#### What you are asked to do
Pictures excluded, output the lines of the data below between the one holding "Screen dimensions: 436x283" and the one holding "The height and", inclusive, exactly as they stand.

#### Data under study
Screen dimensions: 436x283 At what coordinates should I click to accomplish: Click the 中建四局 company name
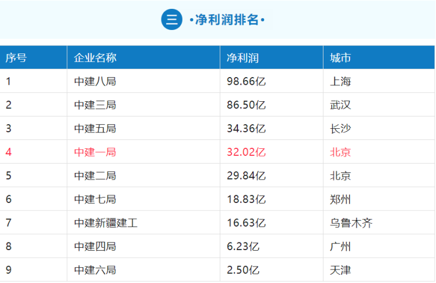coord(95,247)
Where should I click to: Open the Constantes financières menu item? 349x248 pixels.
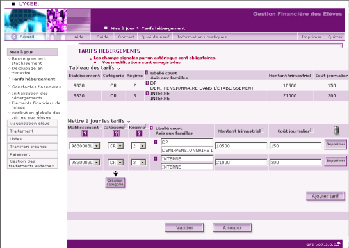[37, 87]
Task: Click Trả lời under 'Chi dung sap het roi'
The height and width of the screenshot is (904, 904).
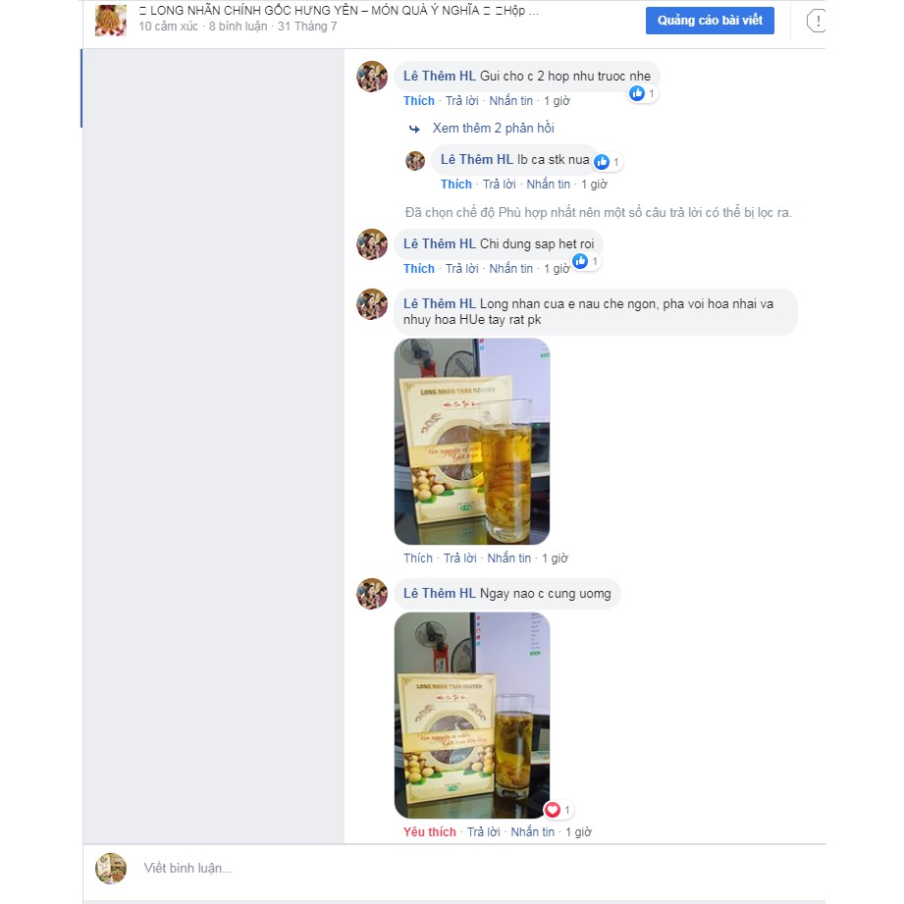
* * *
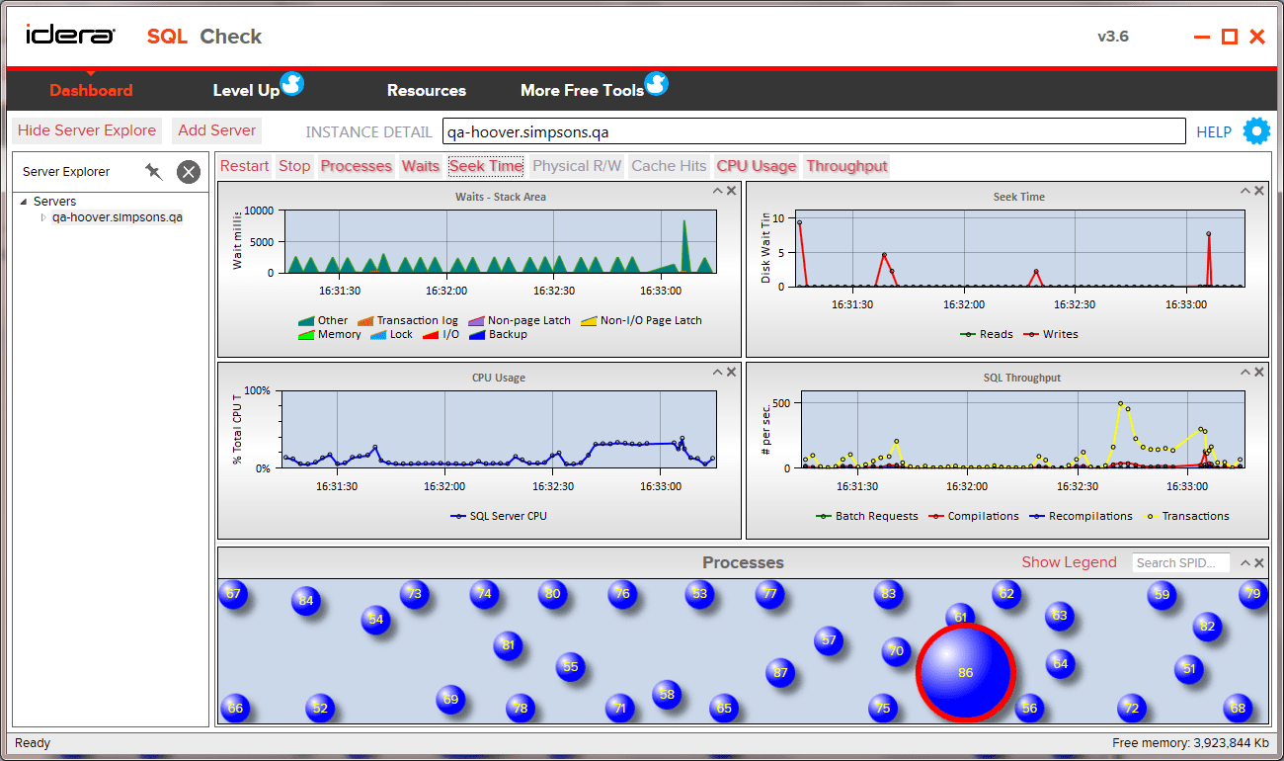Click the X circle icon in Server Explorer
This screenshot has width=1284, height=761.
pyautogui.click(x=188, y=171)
--
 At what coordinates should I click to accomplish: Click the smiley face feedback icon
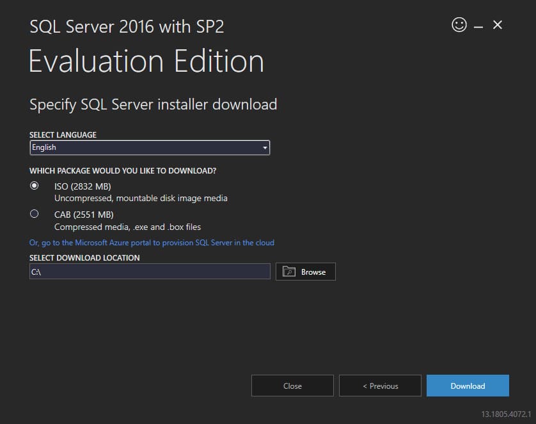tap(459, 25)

#### Reply to the task
Screen dimensions: 436x283 At what coordinates should I click to accomplish: Click the 中建四局 company name
coord(95,247)
Where should I click to: Open the Constantes financières menu item? 349x248 pixels.
[37, 87]
Task: Click Trả lời under 'Chi dung sap het roi'
The height and width of the screenshot is (904, 904).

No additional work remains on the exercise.